[begin DATA FOR THE TASK]

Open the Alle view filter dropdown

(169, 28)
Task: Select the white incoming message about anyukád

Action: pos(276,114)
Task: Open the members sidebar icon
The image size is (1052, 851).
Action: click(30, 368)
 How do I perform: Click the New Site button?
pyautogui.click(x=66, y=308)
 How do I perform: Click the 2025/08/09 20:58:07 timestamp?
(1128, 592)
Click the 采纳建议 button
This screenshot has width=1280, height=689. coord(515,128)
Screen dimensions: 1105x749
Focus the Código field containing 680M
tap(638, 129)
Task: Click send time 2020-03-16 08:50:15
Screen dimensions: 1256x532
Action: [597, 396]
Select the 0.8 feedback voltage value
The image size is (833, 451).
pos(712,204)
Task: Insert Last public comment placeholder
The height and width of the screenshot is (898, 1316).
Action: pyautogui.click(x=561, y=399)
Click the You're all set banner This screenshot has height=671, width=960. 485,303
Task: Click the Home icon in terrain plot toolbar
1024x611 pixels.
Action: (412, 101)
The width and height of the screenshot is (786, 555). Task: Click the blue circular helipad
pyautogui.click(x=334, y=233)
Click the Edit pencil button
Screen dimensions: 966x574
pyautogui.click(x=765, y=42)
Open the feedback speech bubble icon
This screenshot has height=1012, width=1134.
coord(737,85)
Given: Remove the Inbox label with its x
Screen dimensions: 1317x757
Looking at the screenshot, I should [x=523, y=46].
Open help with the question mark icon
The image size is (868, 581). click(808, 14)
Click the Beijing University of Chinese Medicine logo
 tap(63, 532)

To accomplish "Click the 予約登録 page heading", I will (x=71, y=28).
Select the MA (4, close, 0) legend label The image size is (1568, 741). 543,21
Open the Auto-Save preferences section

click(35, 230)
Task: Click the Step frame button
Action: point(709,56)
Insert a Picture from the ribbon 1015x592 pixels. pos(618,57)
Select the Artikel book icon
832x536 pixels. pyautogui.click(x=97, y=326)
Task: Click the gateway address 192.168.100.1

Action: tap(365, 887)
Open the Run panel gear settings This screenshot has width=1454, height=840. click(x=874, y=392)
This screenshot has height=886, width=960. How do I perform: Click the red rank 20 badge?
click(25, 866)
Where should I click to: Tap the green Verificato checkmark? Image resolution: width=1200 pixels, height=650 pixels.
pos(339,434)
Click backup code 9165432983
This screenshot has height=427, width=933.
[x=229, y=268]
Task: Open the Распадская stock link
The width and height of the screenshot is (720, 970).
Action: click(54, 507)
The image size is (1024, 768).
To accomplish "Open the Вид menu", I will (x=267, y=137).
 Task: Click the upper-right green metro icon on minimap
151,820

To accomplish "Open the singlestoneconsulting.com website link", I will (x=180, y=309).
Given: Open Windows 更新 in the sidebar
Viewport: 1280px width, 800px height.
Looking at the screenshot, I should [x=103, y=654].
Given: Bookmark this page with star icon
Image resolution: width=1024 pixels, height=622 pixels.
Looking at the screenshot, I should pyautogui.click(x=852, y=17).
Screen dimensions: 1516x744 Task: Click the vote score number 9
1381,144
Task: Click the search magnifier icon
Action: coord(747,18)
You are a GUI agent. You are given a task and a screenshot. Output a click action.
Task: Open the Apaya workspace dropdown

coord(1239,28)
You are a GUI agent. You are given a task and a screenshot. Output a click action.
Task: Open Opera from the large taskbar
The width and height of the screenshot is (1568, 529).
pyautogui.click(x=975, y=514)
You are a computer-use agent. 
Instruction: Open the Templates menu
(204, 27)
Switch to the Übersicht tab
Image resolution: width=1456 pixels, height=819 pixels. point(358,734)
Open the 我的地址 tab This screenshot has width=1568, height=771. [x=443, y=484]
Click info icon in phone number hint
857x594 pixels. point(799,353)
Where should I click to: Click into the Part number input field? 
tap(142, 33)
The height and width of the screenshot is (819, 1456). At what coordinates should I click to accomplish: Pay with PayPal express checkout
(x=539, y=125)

[end DATA FOR THE TASK]

WHAT YOU NEED TO DO ▸ Output every line of the data above as a JSON list of strings, one string per line, leaving out blank lines.

THE COMPLETED TASK ▸
[
  "Open the Alle view filter dropdown",
  "(169, 28)",
  "Task: Select the white incoming message about anyukád",
  "Action: pos(276,114)",
  "Task: Open the members sidebar icon",
  "The image size is (1052, 851).",
  "Action: click(30, 368)",
  " How do I perform: Click the New Site button?",
  "pyautogui.click(x=66, y=308)",
  " How do I perform: Click the 2025/08/09 20:58:07 timestamp?",
  "(1128, 592)",
  "Click the 采纳建议 button",
  "This screenshot has width=1280, height=689. coord(515,128)",
  "Screen dimensions: 1105x749",
  "Focus the Código field containing 680M",
  "tap(638, 129)",
  "Task: Click send time 2020-03-16 08:50:15",
  "Screen dimensions: 1256x532",
  "Action: [597, 396]",
  "Select the 0.8 feedback voltage value",
  "The image size is (833, 451).",
  "pos(712,204)",
  "Task: Insert Last public comment placeholder",
  "The height and width of the screenshot is (898, 1316).",
  "Action: pyautogui.click(x=561, y=399)",
  "Click the You're all set banner This screenshot has height=671, width=960. 485,303",
  "Task: Click the Home icon in terrain plot toolbar",
  "1024x611 pixels.",
  "Action: (412, 101)",
  "The width and height of the screenshot is (786, 555). Task: Click the blue circular helipad",
  "pyautogui.click(x=334, y=233)",
  "Click the Edit pencil button",
  "Screen dimensions: 966x574",
  "pyautogui.click(x=765, y=42)",
  "Open the feedback speech bubble icon",
  "This screenshot has height=1012, width=1134.",
  "coord(737,85)",
  "Given: Remove the Inbox label with its x",
  "Screen dimensions: 1317x757",
  "Looking at the screenshot, I should [x=523, y=46].",
  "Open help with the question mark icon",
  "The image size is (868, 581). click(808, 14)",
  "Click the Beijing University of Chinese Medicine logo",
  " tap(63, 532)",
  "To accomplish \"Click the 予約登録 page heading\", I will (x=71, y=28).",
  "Select the MA (4, close, 0) legend label The image size is (1568, 741). 543,21",
  "Open the Auto-Save preferences section",
  "click(35, 230)",
  "Task: Click the Step frame button",
  "Action: point(709,56)",
  "Insert a Picture from the ribbon 1015x592 pixels. pos(618,57)",
  "Select the Artikel book icon",
  "832x536 pixels. pyautogui.click(x=97, y=326)",
  "Task: Click the gateway address 192.168.100.1",
  "Action: tap(365, 887)",
  "Open the Run panel gear settings This screenshot has width=1454, height=840. click(x=874, y=392)",
  "This screenshot has height=886, width=960. How do I perform: Click the red rank 20 badge?",
  "click(25, 866)",
  "Where should I click to: Tap the green Verificato checkmark? Image resolution: width=1200 pixels, height=650 pixels.",
  "pos(339,434)",
  "Click backup code 9165432983",
  "This screenshot has height=427, width=933.",
  "[x=229, y=268]",
  "Task: Open the Распадская stock link",
  "The width and height of the screenshot is (720, 970).",
  "Action: click(54, 507)",
  "The image size is (1024, 768).",
  "To accomplish \"Open the Вид menu\", I will (x=267, y=137).",
  " Task: Click the upper-right green metro icon on minimap",
  "151,820",
  "To accomplish \"Open the singlestoneconsulting.com website link\", I will (x=180, y=309).",
  "Given: Open Windows 更新 in the sidebar",
  "Viewport: 1280px width, 800px height.",
  "Looking at the screenshot, I should [x=103, y=654].",
  "Given: Bookmark this page with star icon",
  "Image resolution: width=1024 pixels, height=622 pixels.",
  "Looking at the screenshot, I should pyautogui.click(x=852, y=17).",
  "Screen dimensions: 1516x744 Task: Click the vote score number 9",
  "1381,144",
  "Task: Click the search magnifier icon",
  "Action: coord(747,18)",
  "You are a GUI agent. You are given a task and a screenshot. Output a click action.",
  "Task: Open the Apaya workspace dropdown",
  "coord(1239,28)",
  "You are a GUI agent. You are given a task and a screenshot. Output a click action.",
  "Task: Open Opera from the large taskbar",
  "The width and height of the screenshot is (1568, 529).",
  "pyautogui.click(x=975, y=514)",
  "You are a computer-use agent. ",
  "Instruction: Open the Templates menu",
  "(204, 27)",
  "Switch to the Übersicht tab",
  "Image resolution: width=1456 pixels, height=819 pixels. point(358,734)",
  "Open the 我的地址 tab This screenshot has width=1568, height=771. [x=443, y=484]",
  "Click info icon in phone number hint",
  "857x594 pixels. point(799,353)",
  "Where should I click to: Click into the Part number input field? ",
  "tap(142, 33)",
  "The height and width of the screenshot is (819, 1456). At what coordinates should I click to accomplish: Pay with PayPal express checkout",
  "(x=539, y=125)"
]